You're certainly not as nice as you think you are. Ew.


+100. Not nice at all.


Np. There is nothing that the pp said that was mean. Stop beating up on her.


She said she is patient and nurturing and others are not. She thinks very highly of herself. "So it worked but I can't see it working for every parent" - GMAFB.
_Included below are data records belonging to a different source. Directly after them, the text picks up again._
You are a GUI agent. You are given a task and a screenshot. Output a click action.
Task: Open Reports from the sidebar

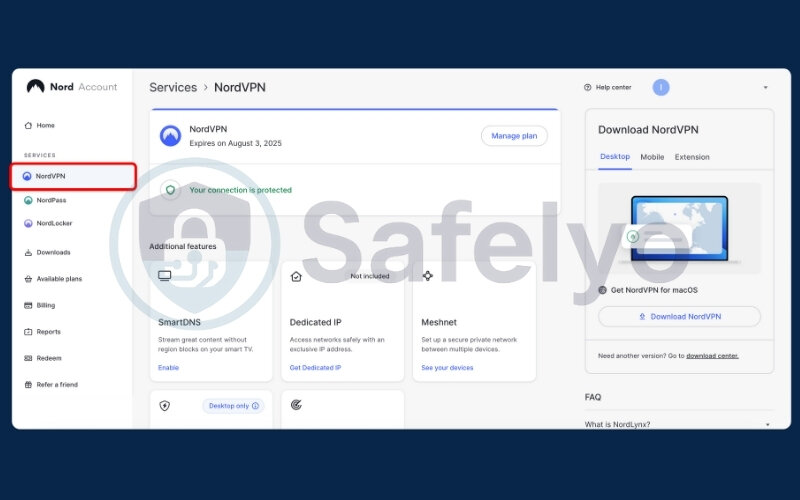[48, 332]
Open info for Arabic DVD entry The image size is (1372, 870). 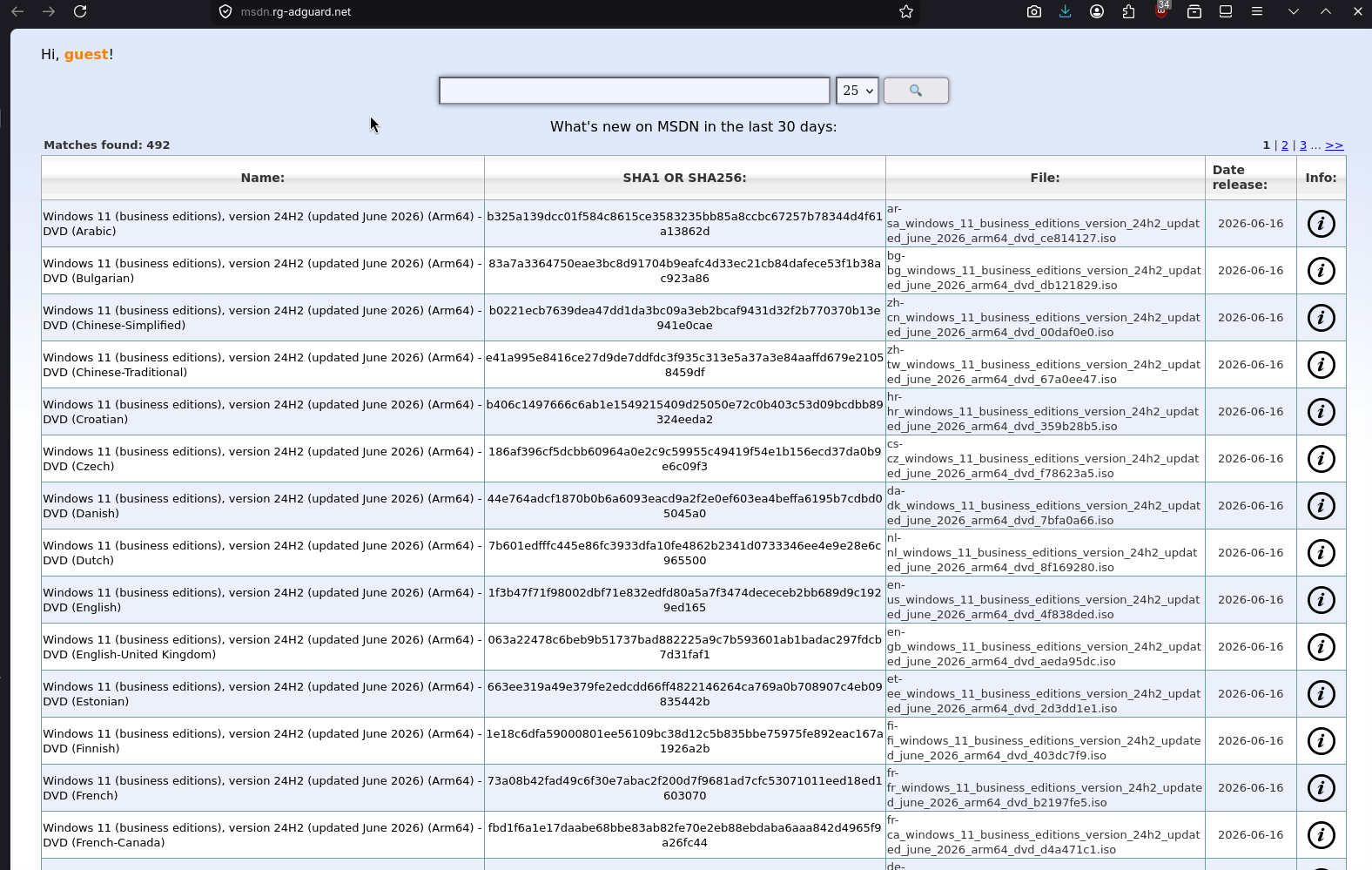coord(1321,224)
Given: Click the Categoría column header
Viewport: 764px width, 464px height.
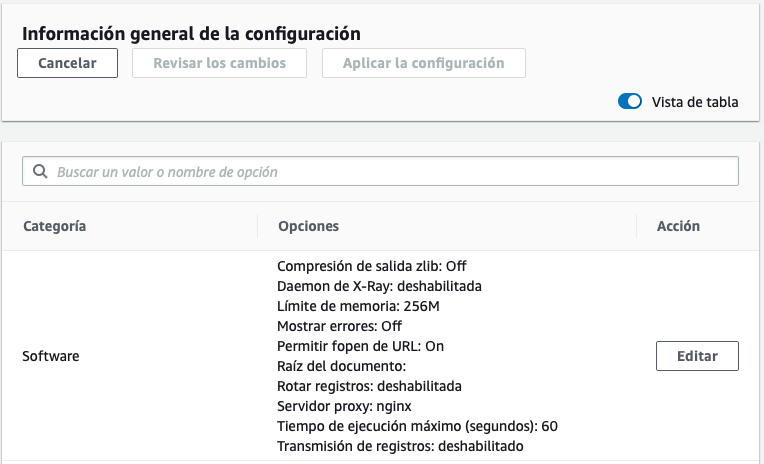Looking at the screenshot, I should coord(55,226).
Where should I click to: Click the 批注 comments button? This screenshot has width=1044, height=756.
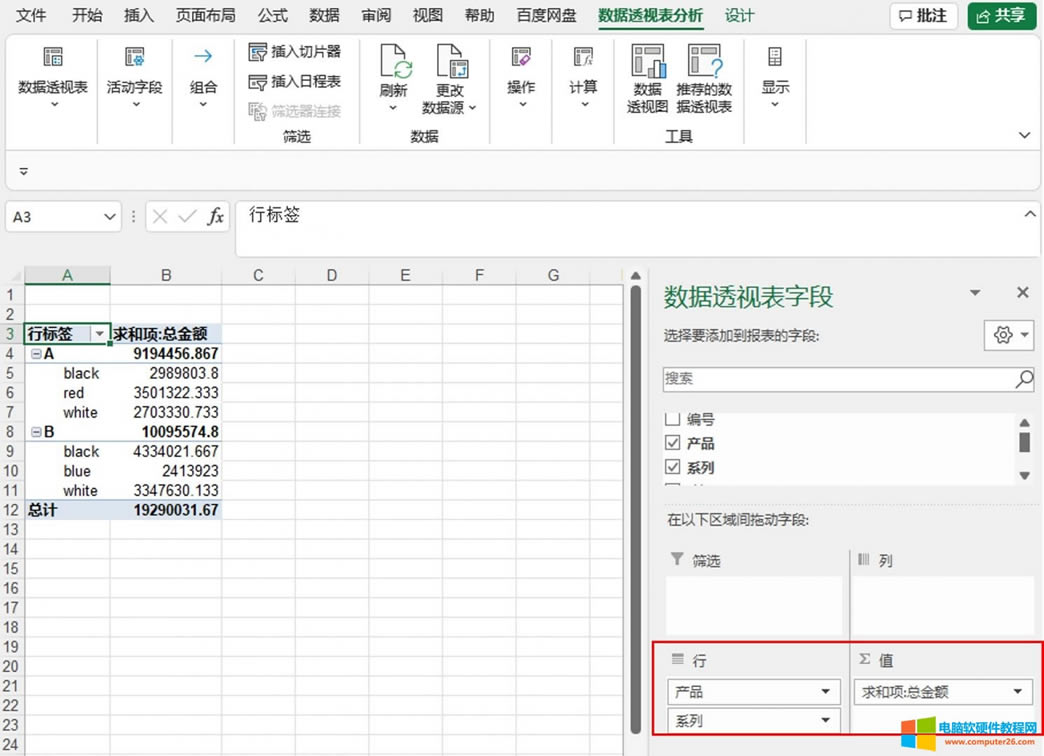[x=923, y=16]
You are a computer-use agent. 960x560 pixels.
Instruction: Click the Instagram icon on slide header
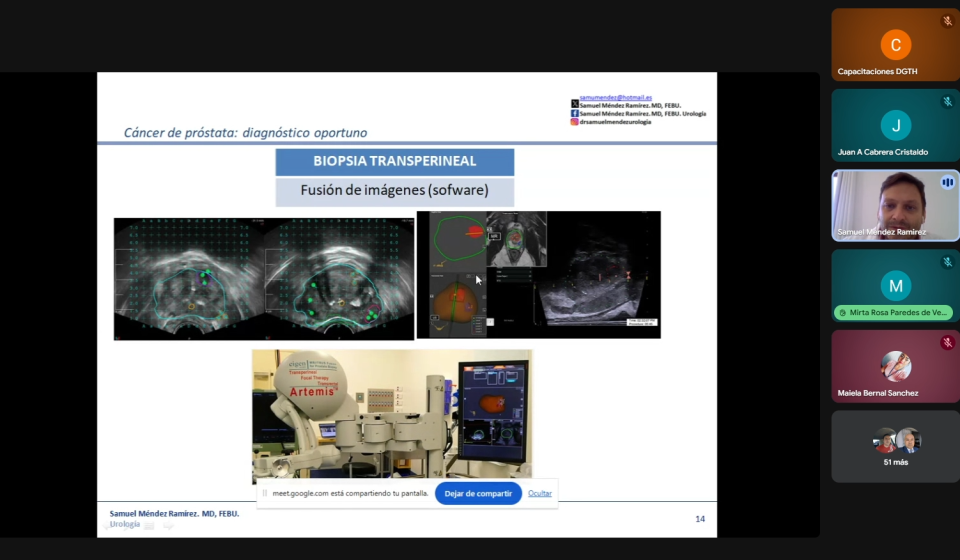click(574, 122)
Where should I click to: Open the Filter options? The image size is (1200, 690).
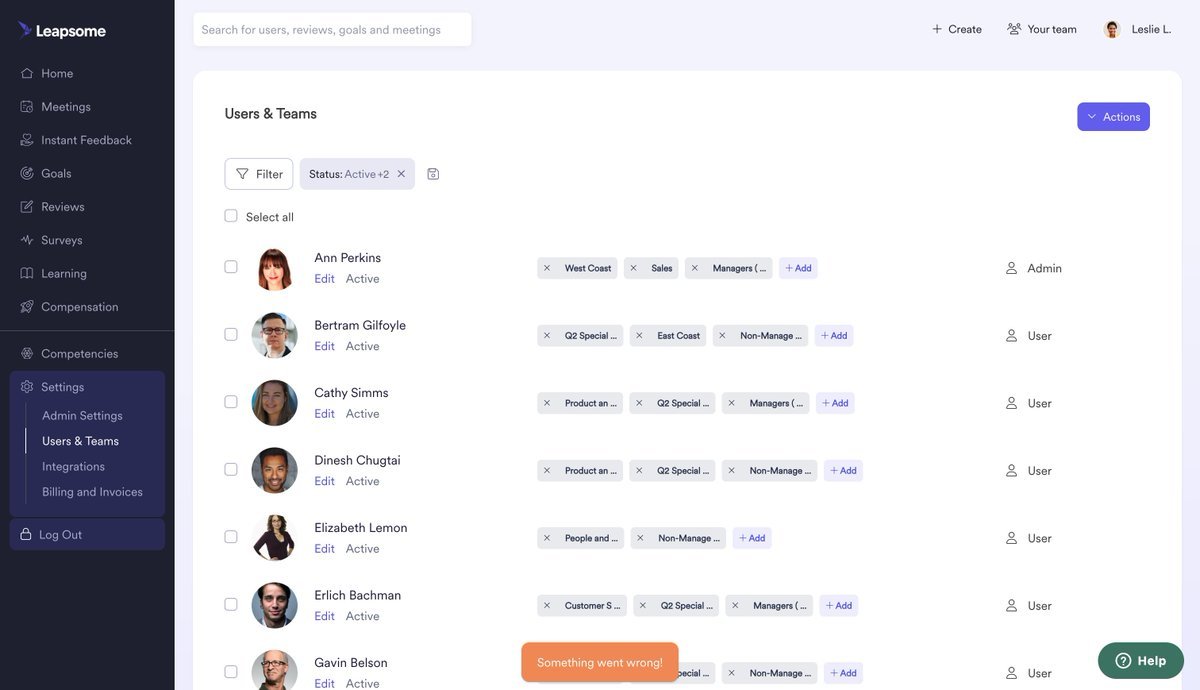point(259,174)
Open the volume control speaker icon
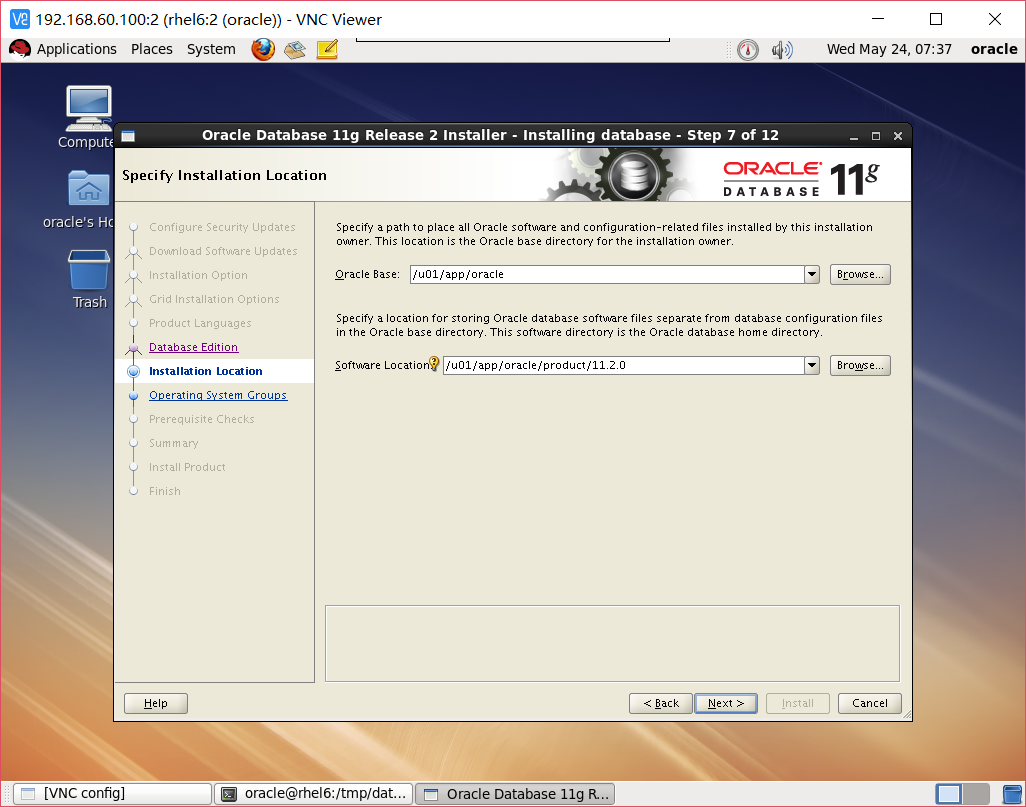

Also kids are different and if you had an easy kid, it's easy to just think you were such a great, patient, nurturing parent.
Anonymous
Anonymous wrote:1)Two sets of blackout curtains (even put a towel under the door) - no light.
2) And a loud white noice machine.
3) Same bedtime EVERY night.
4) Same wake up time every night
5) A real morning activity AND a real afternoon activity (pref outside of the home)
6) Only go to the room twice (after that no more - let him/her/they cry)
7)Repeat the above every day.



Mom of an 8 year old girl who was you a few years ago —- do all this and buy every book and ask every message board for answers. that will ensure absolutely NOTHING. Some kids do not sleep through the night. Mine didn’t til she was four and yea it sucked but now she is fine. (Although my older one slept like a rock from the start. Same parents same strategies same room.) Don’t stress or bang your head against the wall - it will all wash out eventually.
Anonymous
Get a twin low to the ground and lie next to him until he falls asleep. Go back if he wakes up and lay. Or if everyone gets more sleep with him in your bed, then do that. Do what feels right and gets everyone sleeping. We never did cry it out and our kids now sleep through the night, without us, no problem.